* TRY IT:
Would you please copy the part of the material below that opens with the line containing "You are a GUI" and closes with the line containing "Returns (22, 57)"? Copy it exactly, and only it.

* DATA:
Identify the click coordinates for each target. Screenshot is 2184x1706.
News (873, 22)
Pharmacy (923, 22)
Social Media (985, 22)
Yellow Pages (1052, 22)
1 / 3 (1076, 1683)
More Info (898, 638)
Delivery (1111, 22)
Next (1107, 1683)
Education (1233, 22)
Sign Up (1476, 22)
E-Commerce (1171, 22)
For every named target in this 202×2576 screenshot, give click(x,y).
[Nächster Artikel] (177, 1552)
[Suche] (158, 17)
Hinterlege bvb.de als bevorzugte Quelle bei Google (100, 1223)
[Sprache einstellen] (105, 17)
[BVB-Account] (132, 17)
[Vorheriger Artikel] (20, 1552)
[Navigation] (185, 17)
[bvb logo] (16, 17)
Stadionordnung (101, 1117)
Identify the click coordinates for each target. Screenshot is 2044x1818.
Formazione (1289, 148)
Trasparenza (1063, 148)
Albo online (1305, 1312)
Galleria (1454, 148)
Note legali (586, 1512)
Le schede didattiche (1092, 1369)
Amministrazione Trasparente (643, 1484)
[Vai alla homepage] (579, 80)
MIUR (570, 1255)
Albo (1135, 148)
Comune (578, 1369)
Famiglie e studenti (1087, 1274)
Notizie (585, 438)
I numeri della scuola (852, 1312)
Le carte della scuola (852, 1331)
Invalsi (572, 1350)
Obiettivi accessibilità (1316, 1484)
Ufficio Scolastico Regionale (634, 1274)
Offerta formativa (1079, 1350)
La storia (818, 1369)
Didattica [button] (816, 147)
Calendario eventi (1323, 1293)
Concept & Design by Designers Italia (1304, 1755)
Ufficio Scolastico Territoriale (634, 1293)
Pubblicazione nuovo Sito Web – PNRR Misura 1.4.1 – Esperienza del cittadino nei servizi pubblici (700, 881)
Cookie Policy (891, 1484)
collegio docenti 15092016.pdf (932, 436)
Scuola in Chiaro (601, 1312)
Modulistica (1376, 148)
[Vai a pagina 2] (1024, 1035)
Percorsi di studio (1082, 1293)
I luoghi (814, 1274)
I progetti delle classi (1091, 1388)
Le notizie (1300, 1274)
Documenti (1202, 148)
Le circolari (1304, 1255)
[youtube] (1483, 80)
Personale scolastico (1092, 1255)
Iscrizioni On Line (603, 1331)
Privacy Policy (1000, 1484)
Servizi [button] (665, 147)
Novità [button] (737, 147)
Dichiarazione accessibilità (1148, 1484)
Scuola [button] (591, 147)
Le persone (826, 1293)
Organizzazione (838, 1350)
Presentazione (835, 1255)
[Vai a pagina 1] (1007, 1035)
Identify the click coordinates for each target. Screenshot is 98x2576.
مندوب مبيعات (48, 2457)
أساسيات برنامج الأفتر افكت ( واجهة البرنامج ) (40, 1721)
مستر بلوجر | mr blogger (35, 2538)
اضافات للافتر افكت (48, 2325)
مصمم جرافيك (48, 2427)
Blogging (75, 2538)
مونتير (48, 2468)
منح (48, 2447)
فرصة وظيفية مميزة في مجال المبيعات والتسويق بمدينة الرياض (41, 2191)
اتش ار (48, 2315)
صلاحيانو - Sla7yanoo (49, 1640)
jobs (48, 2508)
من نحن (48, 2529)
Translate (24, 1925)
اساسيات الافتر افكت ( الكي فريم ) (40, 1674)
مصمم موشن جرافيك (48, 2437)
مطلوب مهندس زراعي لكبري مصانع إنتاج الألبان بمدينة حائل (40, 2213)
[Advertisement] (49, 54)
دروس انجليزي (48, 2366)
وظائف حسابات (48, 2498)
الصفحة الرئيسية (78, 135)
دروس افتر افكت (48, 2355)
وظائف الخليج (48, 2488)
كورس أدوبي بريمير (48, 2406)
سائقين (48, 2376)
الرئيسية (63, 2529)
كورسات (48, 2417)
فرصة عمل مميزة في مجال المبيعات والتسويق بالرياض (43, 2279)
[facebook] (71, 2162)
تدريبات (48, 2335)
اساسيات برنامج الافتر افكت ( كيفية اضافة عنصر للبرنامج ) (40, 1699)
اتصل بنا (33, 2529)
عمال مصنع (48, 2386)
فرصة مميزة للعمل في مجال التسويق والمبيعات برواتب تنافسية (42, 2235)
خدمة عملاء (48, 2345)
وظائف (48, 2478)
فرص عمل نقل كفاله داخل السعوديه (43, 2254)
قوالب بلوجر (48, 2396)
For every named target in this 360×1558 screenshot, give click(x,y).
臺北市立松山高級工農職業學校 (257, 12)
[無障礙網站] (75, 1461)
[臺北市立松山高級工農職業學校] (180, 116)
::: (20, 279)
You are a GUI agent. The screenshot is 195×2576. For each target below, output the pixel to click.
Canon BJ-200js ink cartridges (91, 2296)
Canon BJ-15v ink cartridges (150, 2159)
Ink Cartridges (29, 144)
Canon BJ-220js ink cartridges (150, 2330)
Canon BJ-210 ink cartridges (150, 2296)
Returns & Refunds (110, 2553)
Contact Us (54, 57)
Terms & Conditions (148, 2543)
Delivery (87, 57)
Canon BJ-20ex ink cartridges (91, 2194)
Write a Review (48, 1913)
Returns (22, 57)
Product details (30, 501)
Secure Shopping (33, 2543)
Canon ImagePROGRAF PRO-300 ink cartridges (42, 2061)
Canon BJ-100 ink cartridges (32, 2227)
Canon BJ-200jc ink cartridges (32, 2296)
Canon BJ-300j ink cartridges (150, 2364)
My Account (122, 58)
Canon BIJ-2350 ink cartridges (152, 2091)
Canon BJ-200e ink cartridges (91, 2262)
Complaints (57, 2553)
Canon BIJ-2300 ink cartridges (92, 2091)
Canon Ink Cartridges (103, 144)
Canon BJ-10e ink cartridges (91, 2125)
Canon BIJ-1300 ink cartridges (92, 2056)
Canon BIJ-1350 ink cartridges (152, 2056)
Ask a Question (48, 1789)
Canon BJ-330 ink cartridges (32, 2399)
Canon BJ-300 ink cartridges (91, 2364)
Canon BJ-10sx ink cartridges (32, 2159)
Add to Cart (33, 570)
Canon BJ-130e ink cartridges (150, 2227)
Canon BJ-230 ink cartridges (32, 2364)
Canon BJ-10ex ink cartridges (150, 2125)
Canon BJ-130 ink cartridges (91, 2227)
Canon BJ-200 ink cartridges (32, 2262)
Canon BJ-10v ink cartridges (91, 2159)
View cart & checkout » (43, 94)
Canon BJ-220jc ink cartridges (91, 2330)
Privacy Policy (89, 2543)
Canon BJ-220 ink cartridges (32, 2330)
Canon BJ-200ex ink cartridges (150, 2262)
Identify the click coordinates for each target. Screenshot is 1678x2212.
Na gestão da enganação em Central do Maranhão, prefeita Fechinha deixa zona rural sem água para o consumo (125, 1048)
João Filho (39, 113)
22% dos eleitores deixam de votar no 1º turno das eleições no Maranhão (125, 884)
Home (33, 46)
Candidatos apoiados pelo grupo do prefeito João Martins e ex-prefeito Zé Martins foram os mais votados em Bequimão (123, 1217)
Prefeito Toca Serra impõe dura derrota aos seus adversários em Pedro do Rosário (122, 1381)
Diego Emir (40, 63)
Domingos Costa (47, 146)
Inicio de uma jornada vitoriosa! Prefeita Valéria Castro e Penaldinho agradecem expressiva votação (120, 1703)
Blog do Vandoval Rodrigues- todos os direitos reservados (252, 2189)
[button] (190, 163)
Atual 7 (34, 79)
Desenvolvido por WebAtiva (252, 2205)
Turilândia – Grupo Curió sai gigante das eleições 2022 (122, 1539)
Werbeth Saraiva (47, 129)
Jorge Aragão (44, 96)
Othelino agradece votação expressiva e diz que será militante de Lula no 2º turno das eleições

* EXERCISE OUTPUT:
You are a GUI agent. The screenshot is 195×2576. For each target below, output the pixel to click.
Canon BJ-200js ink cartridges (91, 2296)
Canon BJ-15v ink cartridges (150, 2159)
Ink Cartridges (29, 144)
Canon BJ-220js ink cartridges (150, 2330)
Canon BJ-210 ink cartridges (150, 2296)
Returns & Refunds (110, 2553)
Contact Us (54, 57)
Terms & Conditions (148, 2543)
Delivery (87, 57)
Canon BJ-20ex ink cartridges (91, 2194)
Write a Review (48, 1913)
Returns (22, 57)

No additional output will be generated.